The so-called HyDeploy project is considered to be the first demonstration of hydrogen in homes.
It aims to prove that blending up to 20% of hydrogen with natural gas is a greener alternative to the gas.
Steve Fraser, Chief Executive of Cadent, said: “With eight in ten of our homes in the UK heated by natural gas, it is an energy we are familiar with. Adopting hydrogen blending across the gas networks would save carbon dioxide emissions equivalent to removing 2.5 million cars from our roads a, huge step towards net zero.”
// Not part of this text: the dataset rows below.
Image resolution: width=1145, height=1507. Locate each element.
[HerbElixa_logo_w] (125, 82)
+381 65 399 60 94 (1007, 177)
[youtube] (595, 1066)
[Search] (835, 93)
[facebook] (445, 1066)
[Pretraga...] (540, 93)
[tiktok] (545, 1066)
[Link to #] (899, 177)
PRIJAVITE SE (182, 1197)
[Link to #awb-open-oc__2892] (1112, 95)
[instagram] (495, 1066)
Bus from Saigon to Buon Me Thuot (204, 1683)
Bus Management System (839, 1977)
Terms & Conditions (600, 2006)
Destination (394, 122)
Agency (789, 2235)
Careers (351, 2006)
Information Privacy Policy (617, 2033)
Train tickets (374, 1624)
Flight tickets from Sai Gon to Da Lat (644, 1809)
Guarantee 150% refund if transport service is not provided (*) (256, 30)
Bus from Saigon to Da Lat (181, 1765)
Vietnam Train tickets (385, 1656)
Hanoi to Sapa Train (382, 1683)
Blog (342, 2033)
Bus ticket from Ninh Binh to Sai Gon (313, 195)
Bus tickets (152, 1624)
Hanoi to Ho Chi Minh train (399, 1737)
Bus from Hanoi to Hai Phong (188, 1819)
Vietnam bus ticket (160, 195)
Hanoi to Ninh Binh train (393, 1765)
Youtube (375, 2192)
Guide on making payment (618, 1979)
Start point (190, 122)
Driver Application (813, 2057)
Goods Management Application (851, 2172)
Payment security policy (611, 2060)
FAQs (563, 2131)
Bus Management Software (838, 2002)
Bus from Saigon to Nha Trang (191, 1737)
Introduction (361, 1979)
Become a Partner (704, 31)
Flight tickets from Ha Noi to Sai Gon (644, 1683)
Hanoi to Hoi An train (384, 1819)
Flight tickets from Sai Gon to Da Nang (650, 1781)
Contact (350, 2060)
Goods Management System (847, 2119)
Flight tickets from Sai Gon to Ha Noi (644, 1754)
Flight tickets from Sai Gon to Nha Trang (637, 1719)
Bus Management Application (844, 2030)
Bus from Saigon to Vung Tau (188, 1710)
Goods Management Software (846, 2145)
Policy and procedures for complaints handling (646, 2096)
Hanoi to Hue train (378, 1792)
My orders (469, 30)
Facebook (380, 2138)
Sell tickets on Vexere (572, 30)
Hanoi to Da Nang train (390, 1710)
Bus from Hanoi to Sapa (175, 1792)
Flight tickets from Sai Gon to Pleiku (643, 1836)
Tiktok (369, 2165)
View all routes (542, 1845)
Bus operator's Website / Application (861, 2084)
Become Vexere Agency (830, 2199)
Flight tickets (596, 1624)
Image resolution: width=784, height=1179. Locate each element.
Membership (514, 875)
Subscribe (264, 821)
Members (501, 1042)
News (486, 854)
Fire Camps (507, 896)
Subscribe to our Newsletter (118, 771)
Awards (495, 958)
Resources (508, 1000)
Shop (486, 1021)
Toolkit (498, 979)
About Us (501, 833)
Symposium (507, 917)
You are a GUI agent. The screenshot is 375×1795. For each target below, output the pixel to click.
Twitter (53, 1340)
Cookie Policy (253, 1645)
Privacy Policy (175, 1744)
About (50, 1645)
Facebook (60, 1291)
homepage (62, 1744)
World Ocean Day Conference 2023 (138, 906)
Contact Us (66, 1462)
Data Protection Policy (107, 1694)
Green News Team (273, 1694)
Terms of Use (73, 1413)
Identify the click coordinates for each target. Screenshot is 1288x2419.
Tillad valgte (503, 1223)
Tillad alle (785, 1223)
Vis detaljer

Keele University Professor Mark Ormerod, Deputy Vice Chancellor and Institutional Lead for Sustainability, said: “The project has been a perfect fit for Keele University’s sustainability ambitions as an institution and to use our campus as a genuine living laboratory for low carbon and sustainable energy technologies.”
A few days ago, a larger pilot project at Winlaton, near Gateshead was launched to supply hydrogen blended gas to 668 homes on a network operated by Northern Gas Networks.